Start of PAGE TEXT

Captains use various methods to discipline their crew. There’s a lot of yelling on most boats. There’s public shaming. There’s isolation of the disruptive character as in “Get off the deck, now!”. There are summons to the wheelhouse for disciplining followed by, “Now get the fuck out of my wheelhouse!”

Some of the more sophisticated captains will gather everyone around for a forceful pep talk in the mode of, “This is how we do things here.” If the problematic crew member still doesn’t comply or begins to disrupt work even further, there is firing. Sometimes even that doesn’t work because they’re out at sea in the middle of a dangerous situation on every level.

When I’ve allowed myself to identify with a negative thought, I wrestle with it in similar ways. I may fight with it, or use inquiry on it, or try to ignore it, or rise above it, or continually come out of thought, but if the thought has a lot of fear behind it and has hooked me in, sometimes nothing seems to help.

There was one episode of DC that I found inspiring while I was struggling with a particularly negative thought attack. The new crew member turned out to be mentally ill and was beating up the other guys without provocation. He was terrorizing the crew and making threats against the captain. Nothing the captain did seemed to help, and he found himself becoming afraid that this guy would do something to mess with the engines and bring the whole boat down. 

So he made the decision, without telling anyone on board, to interrupt the trip, at great expense, and take the boat back to the harbor while the crew were sleeping. He alerted the police to be waiting on the dock just in case they were needed. When they got into harbor towards dawn, he woke up the other guys first and had them accompany him as backup, then woke up the bad guy, and they peaceably escorted him off the boat, with pay and a plane ticket in hand. Done and done.

I found myself wishing I could to that to this thought I’d been struggling with for weeks because, of course, the more I fought it, the stronger it got. But what I realized was that the rest of my inner crew, and myself as captain of my own mind, were not strong enough in our own positive culture to create an effective immune response to the negative thought.

So I set out to strengthen the rest of my mind and myself as leader—to empower myself as captain of my own mind. I scoured my library for heavy-hitting positive messages about self love and power. I meditated. I used various processes that had worked for me in the past. I wrote. And little by little I began to receive help from the environment in the form of positive thoughts from other people that directly countered the negative ones. 

I made sure, during the days, that I was asking myself more often, “What do I really want to be doing right now?” and obeying my impulses.

And finally the one thing that helped the most was the simplest one. Every night before I went to sleep, while I was lying in bed, I wrote down every positive thing I had experienced throughout that day. From my yummy breakfast, to a nice conversation, to a sweet email exchange, to a good sale, to a lovely walk, to the light on the snow, to a good laugh, to warm, dry sheets—everything I could think of from the day that was enjoyable and that I appreciated. 

This simple practice has seemed to be the most powerful creator of a strong inner culture for me and has given me the greatest increase in dominion over my own mind and life. I sleep better. I dream better. I wake up in a better space. And during the day I’m on the lookout for good things to add to my little journal of appreciation. It’s like an immune booster for the mind.

End of PAGE TEXT
Start of INFORMATION SHOWN

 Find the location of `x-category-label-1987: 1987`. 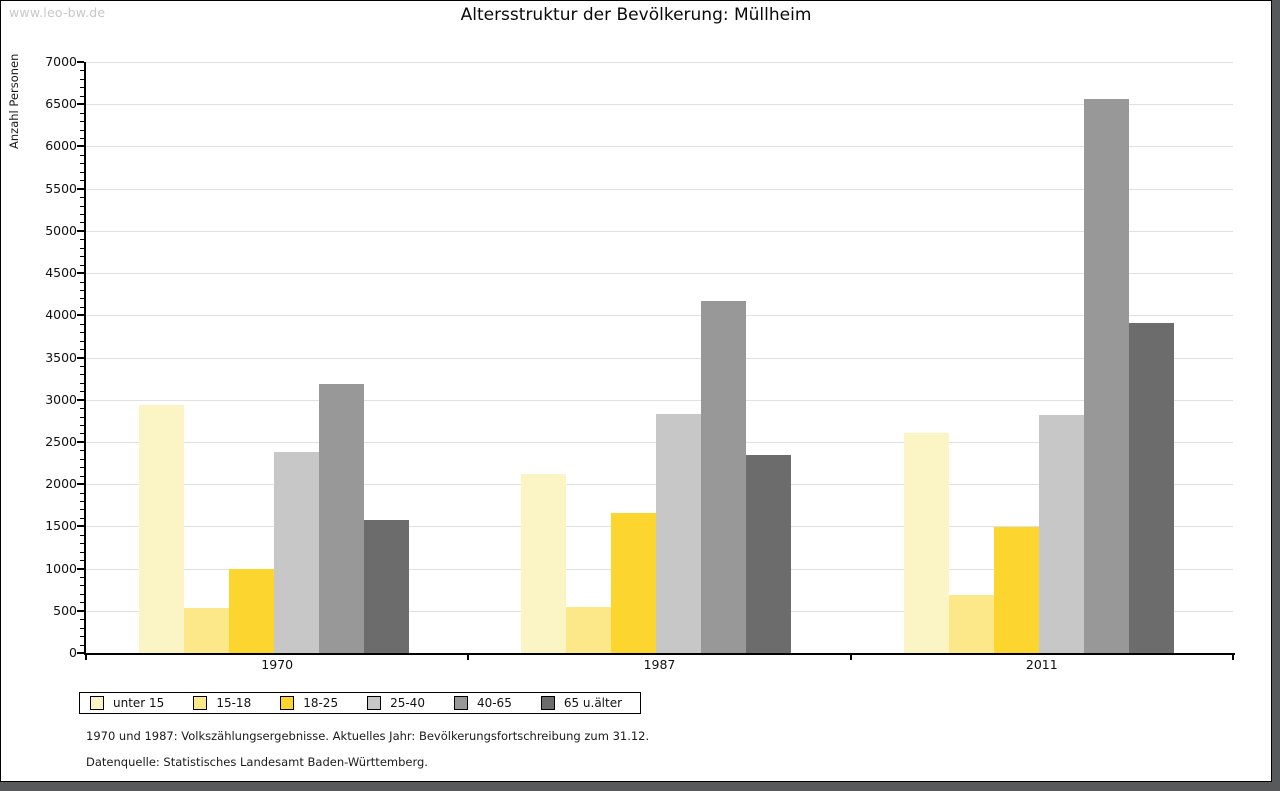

End of INFORMATION SHOWN

▶ **QUESTIONS TO ANSWER**:
1 - Answer from the essay:
(a) Who did the captain alert to wait on the dock?
(b) Once the boat reached harbor, whom did the captain wake first?
(c) What did the writer do every night while lying in bed before sleep?
2 - According to the essay, why did the captain in the episode take the boat back to the harbor? Explain in one to three sentences.
3 - Copy the essay starting at "And finally the" and ending after "for the mind.", swapping "journal" for "notebook".

▶ **ANSWERS TO THE EXERCISE**:
1 -
(a) The police.
(b) The other guys on the crew, who then went with him as backup.
(c) Wrote down every positive thing experienced that day.

2 - Nothing the captain did helped with the new crew member, who was beating up the other men and threatening the captain. He became afraid that this man would mess with the engines and bring the whole boat down, so he turned the boat back to the harbor.

3 -
And finally the one thing that helped the most was the simplest one. Every night before I went to sleep, while I was lying in bed, I wrote down every positive thing I had experienced throughout that day. From my yummy breakfast, to a nice conversation, to a sweet email exchange, to a good sale, to a lovely walk, to the light on the snow, to a good laugh, to warm, dry sheets—everything I could think of from the day that was enjoyable and that I appreciated. 

This simple practice has seemed to be the most powerful creator of a strong inner culture for me and has given me the greatest increase in dominion over my own mind and life. I sleep better. I dream better. I wake up in a better space. And during the day I’m on the lookout for good things to add to my little notebook of appreciation. It’s like an immune booster for the mind.